Data excerpts.
%%
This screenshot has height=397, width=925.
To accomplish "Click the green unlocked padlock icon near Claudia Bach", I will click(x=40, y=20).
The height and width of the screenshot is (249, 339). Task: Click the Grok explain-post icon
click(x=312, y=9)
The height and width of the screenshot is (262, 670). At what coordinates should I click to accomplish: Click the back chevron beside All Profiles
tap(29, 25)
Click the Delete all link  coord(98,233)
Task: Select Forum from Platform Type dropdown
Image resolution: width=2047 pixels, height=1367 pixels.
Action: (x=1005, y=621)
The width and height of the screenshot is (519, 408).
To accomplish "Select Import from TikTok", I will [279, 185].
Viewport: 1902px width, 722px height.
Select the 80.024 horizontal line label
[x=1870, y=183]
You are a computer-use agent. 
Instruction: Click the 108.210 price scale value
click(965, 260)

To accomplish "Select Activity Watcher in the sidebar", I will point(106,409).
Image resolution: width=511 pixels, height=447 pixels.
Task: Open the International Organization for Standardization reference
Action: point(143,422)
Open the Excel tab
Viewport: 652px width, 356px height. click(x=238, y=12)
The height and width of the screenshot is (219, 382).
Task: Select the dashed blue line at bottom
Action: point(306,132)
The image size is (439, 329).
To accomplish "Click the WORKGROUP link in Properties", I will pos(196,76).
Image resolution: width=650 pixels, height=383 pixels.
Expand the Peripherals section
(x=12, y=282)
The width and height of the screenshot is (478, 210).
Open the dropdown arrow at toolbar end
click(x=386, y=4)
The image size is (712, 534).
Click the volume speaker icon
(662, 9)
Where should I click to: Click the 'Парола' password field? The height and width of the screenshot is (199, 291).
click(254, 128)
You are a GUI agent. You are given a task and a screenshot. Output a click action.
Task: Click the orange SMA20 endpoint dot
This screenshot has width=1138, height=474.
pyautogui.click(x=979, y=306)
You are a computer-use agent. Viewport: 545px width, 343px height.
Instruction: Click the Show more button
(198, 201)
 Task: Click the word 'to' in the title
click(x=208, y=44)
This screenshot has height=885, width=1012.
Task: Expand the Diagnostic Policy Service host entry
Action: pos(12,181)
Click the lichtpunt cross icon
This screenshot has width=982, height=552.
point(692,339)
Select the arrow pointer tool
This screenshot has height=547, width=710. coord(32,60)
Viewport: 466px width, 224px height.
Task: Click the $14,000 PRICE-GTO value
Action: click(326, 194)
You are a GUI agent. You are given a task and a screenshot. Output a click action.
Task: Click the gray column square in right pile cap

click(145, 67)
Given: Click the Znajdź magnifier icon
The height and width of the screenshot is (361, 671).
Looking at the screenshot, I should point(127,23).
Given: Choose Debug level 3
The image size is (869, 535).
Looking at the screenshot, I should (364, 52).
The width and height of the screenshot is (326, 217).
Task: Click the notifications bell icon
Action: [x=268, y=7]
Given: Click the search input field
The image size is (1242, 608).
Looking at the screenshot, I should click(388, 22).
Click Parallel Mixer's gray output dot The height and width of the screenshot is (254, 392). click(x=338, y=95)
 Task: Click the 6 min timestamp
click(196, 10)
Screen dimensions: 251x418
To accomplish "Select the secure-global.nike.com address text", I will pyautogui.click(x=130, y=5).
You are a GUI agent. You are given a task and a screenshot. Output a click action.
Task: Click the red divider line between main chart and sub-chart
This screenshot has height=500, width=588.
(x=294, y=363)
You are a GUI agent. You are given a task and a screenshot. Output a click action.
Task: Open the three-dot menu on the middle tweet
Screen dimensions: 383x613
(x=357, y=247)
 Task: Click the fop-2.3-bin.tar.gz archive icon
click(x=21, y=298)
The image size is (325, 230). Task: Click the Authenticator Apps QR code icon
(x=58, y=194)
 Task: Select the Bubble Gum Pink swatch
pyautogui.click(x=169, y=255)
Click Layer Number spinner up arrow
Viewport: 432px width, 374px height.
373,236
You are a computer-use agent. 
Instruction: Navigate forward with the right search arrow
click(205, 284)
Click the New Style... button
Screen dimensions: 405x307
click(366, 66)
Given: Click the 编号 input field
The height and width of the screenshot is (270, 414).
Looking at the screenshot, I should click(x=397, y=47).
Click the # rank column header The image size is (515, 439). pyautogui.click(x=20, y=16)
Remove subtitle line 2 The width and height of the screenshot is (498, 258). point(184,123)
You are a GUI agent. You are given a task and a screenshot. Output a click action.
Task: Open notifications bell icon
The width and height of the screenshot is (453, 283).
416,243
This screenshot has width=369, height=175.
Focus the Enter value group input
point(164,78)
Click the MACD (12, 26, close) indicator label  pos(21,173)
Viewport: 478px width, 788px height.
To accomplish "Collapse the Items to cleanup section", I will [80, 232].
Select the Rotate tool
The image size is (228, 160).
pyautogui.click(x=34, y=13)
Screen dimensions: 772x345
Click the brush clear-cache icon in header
%%
Required work. Please go through the data above and copy each line containing the word "link".

Response to this exercise.
Click the Delete all link  coord(98,233)
To accomplish "Click the WORKGROUP link in Properties", I will pos(196,76).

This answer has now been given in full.